Il peut être difficile de parler du cancer du poumon, et la décision d’aborder le sujet au travail est personnelle. Certaines relations avec vos collègues pourraient changer et vous pourriez moins travailler qu’avant. Il est parfaitement normal de ressentir de la nervosité à l’idée d’en discuter, mais les quelques conseils qui suivent pourraient vous aider à peaufiner les discussions que vous aurez et le plan que vous adopterez quant au travail pour l’avenir.

Planifiez la discussion

Si vous décidez de faire part de votre diagnostic de cancer aux personnes qui travaillent avec vous, prenez le temps d’établir à qui vous voulez en parler et ce que vous souhaitez leur dire. Si vous vous sentez à l’aise d’annoncer vous-même la nouvelle, il pourrait être mieux qu’ils l’apprennent de vous. Essayez de dresser une liste des collègues à qui vous souhaitez parler personnellement. Vous pourriez aussi trouver qu’écrire une lettre ou un courriel est une approche qui vous convient mieux. Si vous souhaitez aménager votre horaire autrement ou modifier votre charge de travail, votre superviseur ou un membre du service des ressources humaines devront fort probablement être mis au courant de votre état de santé.

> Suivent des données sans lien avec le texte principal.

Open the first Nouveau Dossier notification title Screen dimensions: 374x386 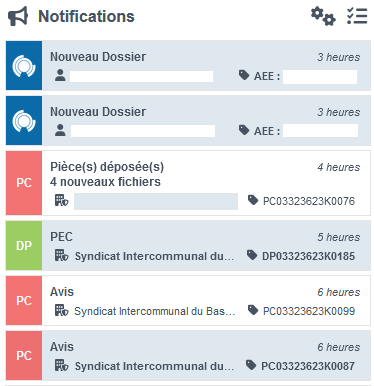point(98,57)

Attendez-vous à diverses réactions

Les personnes à qui vous parlerez pourraient avoir des réactions très différentes. Certaines personnes poseront des questions, d’autres pourraient vous donner des conseils. Vous pourriez même faire face à des personnes dont la réaction chargée d’émotions est inattendue. Il pourrait être bon de vous préparer mentalement à votre propre réaction dans une telle situation.

Soyez ouvert à recevoir des offres de soutien

En verbalisant vos besoins avec honnêteté, vous pourriez recevoir du soutien et des ressources qui vous aideront à passer à travers le traitement. Des collègues pourraient vous proposer de prendre des responsabilités supplémentaires afin d’alléger votre charge de travail durant et après les traitements. C’est bien de demander de l’aide et d’accepter celle qui vous est proposée afin de vous assurer que vous faites ce qu’il y a de mieux pour vous, tant sur le plan physique que psychologique.

Prendre congé ou une retraite anticipée

La décision de continuer à travailler ou de prendre une retraite anticipée dépend de nombreux facteurs, notamment le type de traitement que vous subissez, votre état de santé général, vos responsabilités financières et le type d’emploi que vous occupez. Établissez vos attentes envers vous-mêmes et les autres en ce qui concerne la prise de congé pour les traitements et le rétablissement.

Il pourrait être bon de planifier vos traitements en soirée ou avant une fin de semaine, si cela vous est possible, afin de donner à votre organisme le temps de récupérer. Si vous avez besoin de vous reposer davantage, envisagez le télétravail, les congés de maladie ou fériés et d’autres moyens de compenser la baisse de vos heures de travail, si votre employeur offre ces options.